4 Necessities in Building Your Emergency Maintenance Operations

October 28, 2019

|

Rent Manager

window maintenance

 
When it comes to property management, few other aspects of your business carry as much risk as emergency maintenance. Solving critical maintenance issues quickly and correctly can make the difference between being a hero or being a villain in the eyes of your owners. Perform well and you save them thousands of dollars in unnecessary damages. Miss an emergency and you can become liable for damages you were responsible for preventing.
Only by facing risks head-on can you hope to eliminate them. Better days are ahead if you know how to plan and prepare for them. This article will help you plan for and improve your in-house emergency operation with these four necessities:
 

1. Know What Qualifies as Emergency Maintenance

What falls into the category of emergency can often depend on who you’re asking—just ask a 911 dispatcher what kinds of calls they get throughout their shift. Sometimes requests that come in can be de-escalated to routine maintenance, or solved via troubleshooting over the phone. Other times, requests come in that need immediate action.
Knowing how each request should be treated is vital to building out your operations. Everyone on your team should have the same understanding of what kinds of issues are, in fact, emergency issues. At Latchel—a Rent Manager integrated provider that handles 24/7 emergency maintenance for property managers and landlords—emergency maintenance issues are  defined by the criteria below (to meet legal requirements in all 50 states):

  • Leaks that can cause property damage and/or mold. This includes roofing leaks, lawn/sprinkler leaks, toilet leaks and overflows, sink leaks, and HVAC leaks.
  • No functioning toilets in the house.
  • Sewage backups or sewage on premises.
  • Water issues like no water, dirty water, or no hot water.
  • No heat in cold weather (under 45°F; 55°F if young children, elderly, or sick people are present).
  • No air conditioning in hot weather (over 95°F; 85°F if young children, elderly, or sick people are present).
  • Security and safety issues (broken windows, broken/open doors).
  • Cars blocked in by broken community gates.
  • Electrical outages (not caused by the power company) and loss of power to medical equipment.
  • Life-threatening emergencies like gas leaks, carbon monoxide leaks, and fires are directed to 911.

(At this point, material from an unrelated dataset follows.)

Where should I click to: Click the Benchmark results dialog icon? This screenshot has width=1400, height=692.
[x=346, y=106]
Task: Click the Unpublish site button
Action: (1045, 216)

2. Create an Emergency Maintenance Standard Protocol

Creating a plan is the best way to organize your thoughts and prepare for the unexpected. The size and scope of your emergency plans should vary widely depending on the size and maturity of your organization.

“Plans are worthless, but planning is essential.”

-Dwight D. Eisenhower

Any good plan answers the following questions:

  • What is the vision?
  • What is the specific goal?
  • How will you measure success?
  • Who is responsible for what?
  • When will each element be executed?

The vision here is simple—never miss a maintenance emergency. The goal is to have a rapid response. To measure success, set metrics defined around the size of your operations (track how many emergencies are diagnosed in a month and the response time of each). Define who on your team is responsible for what process. Define when, and in which order, each part of the process will be executed. Document all of it and make sure everyone on the team is on the same page.
 

3. Lock in the Process

The best-in-class emergency maintenance operations have the following stages:

  • Receive the tenant request.
  • Diagnose the tenant request.
  • Troubleshoot potential emergencies.
  • Dispatch the right person at the right time.
  • Provide visibility to the right people.
  • Confirm resolution.

Tenant requests via phone calls are typically the best for emergencies. When you have an emergency, you want to talk to someone right away. Tenants expect to be able to call-in their emergencies. If you don’t give them a phone line to reach you on, they will submit their emergencies online or worse, not submit them at all.
The problem with most online submissions today is they do not have a mechanism to alert you or your team that something needs your attention right away. Even with email alerts, there is no way to separate the signal (true emergencies) from the noise (regular maintenance requests).
Give your tenants a dedicated phone line to call and make sure someone capable of diagnosing emergencies is on the other end of the line.
 

4. Choose the right tools

By piecing together the right communication tools, you can ensure your process has strengths where your competitors have weaknesses.
Creating phone lines and routing calls:
Whoever you put on the front line for screening calls will eventually need to escalate to someone else for help. When this happens, you cannot expect them to keep calling someone repeatedly until they pick up. Instead, you should rely on a service that will call you and/or your team until someone picks up and responds. These solutions are from the IT world but solve property management problems, too.
 

What’s Next?

Now you must decide what is best for you and your business. What do you outsource and what do you keep in-house? Be sure to track all components of the process—call receiving, diagnostics, troubleshooting, dispatching, and follow-up—and ensure you have a plan in place for every step. With Rent Manager’s newest integration with Latchel, you’ll have 24/7 emergency service via text or call for your tenants. Their team of experienced property managers either troubleshoot the issue to prevent property damage or unnecessary dispatching, or they send a service tech out to fix the issue. Emergencies happen, especially in the property management business. Keep your operation prepared and ready to handle any issues, whether it’s you on the other end of the phone or a company you trust.